- _Page text_
——————

Chronology: Data-driven Sports Image Indexing Research

From Wikibase.slis.ua.edu
Revision as of 17:39, 1 June 2023 by Admin (talk | contribs)
Jump to navigation Jump to search

Linked Data Research Group

Steven L. MacCall, PhD and Huapu Liu
School of Library and Information Studies
College of Communication and Information Sciences
University of Alabama


Introduction and Background

This chronology reports on research, teaching, service, and entrepreneurial activities investigating data-driven sports image indexing led by Steven L. MacCall, PhD, Associate Professor in the School of Library and Information Studies (SLIS) at the University of Alabama.

This research program investigates the effectiveness and efficiency of a semantic indexing method designed to facilitate image search queries that are pinpointed on game statistical situations (e.g., retrieve all plays from the 2017 Alabama Crimson Tide football season that resulted in touchdowns and occurred in the 3rd quarter on 2nd down - all such plays / just those such plays having available video clips => to run queries: press white arrow in blue box lower left). The method, based on a recently issued UA patent, is not based on the traditional asset-by-asset approach that results in the creation of individual metadata records for each asset; rather, our method is innovative because it proposes to invert the traditional process by facilitating the organizing of each game on a play-by-play basis using structured time segments, and then we “attach” each asset to the appropriate play via an actual or simulated time-based parameter. This reduction in time spent organizing (fewer games versus indexing many more individual images) is the source of our claim for efficiency and effectiveness.

——————

- _Data lines_
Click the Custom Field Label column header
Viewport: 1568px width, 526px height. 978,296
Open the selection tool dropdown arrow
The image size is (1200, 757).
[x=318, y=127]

——————

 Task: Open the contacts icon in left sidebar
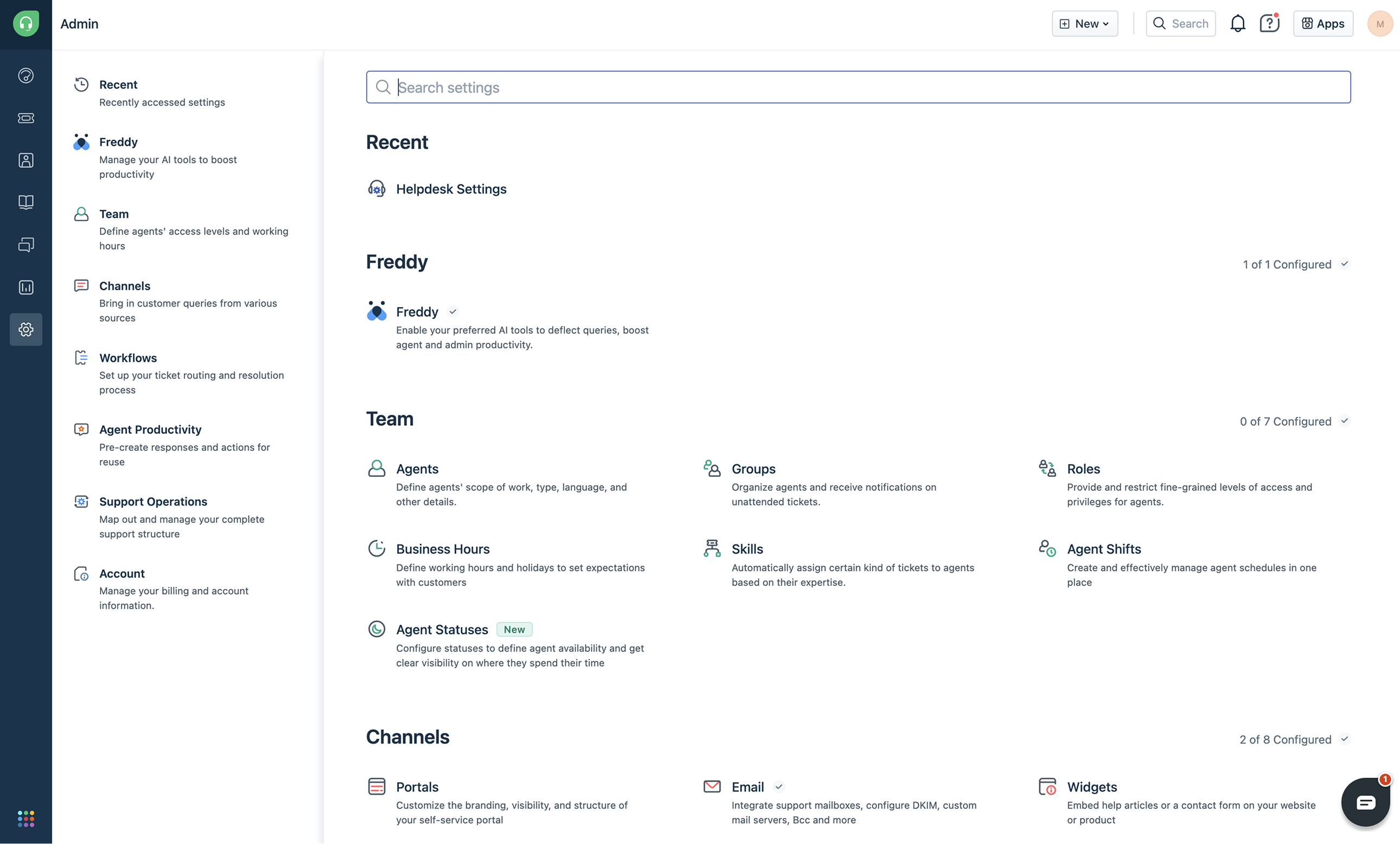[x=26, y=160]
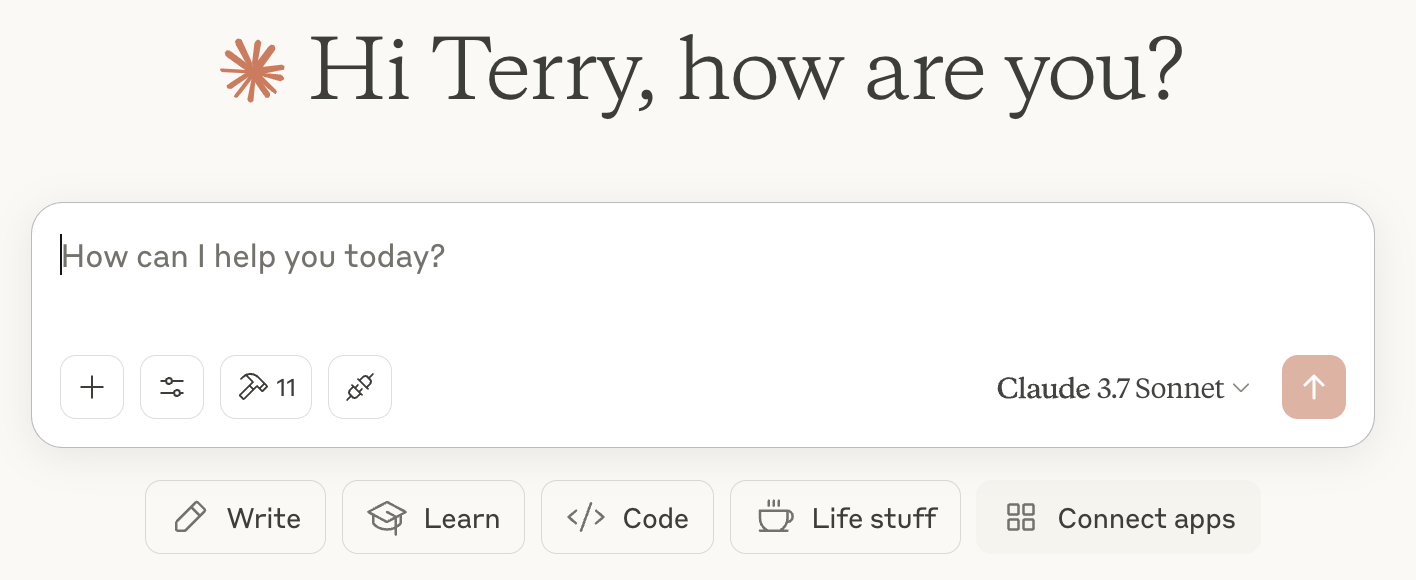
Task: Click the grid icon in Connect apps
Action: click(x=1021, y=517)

——————

- _Tasks to complete_
1. According to the page text on sports image indexing, what does the method attach each asset to?
2. Render as a numbered list only the lines of the entries starting with the line that contains "Click the Custom Field Label column header" and going on through the line that contains "[x=318, y=127]", omitting any blank lines.

- _Answers to the problems_
1. Each asset is attached to the appropriate play through an actual or simulated time-based parameter.

2.
1. Click the Custom Field Label column header
2. Viewport: 1568px width, 526px height. 978,296
3. Open the selection tool dropdown arrow
4. The image size is (1200, 757).
5. [x=318, y=127]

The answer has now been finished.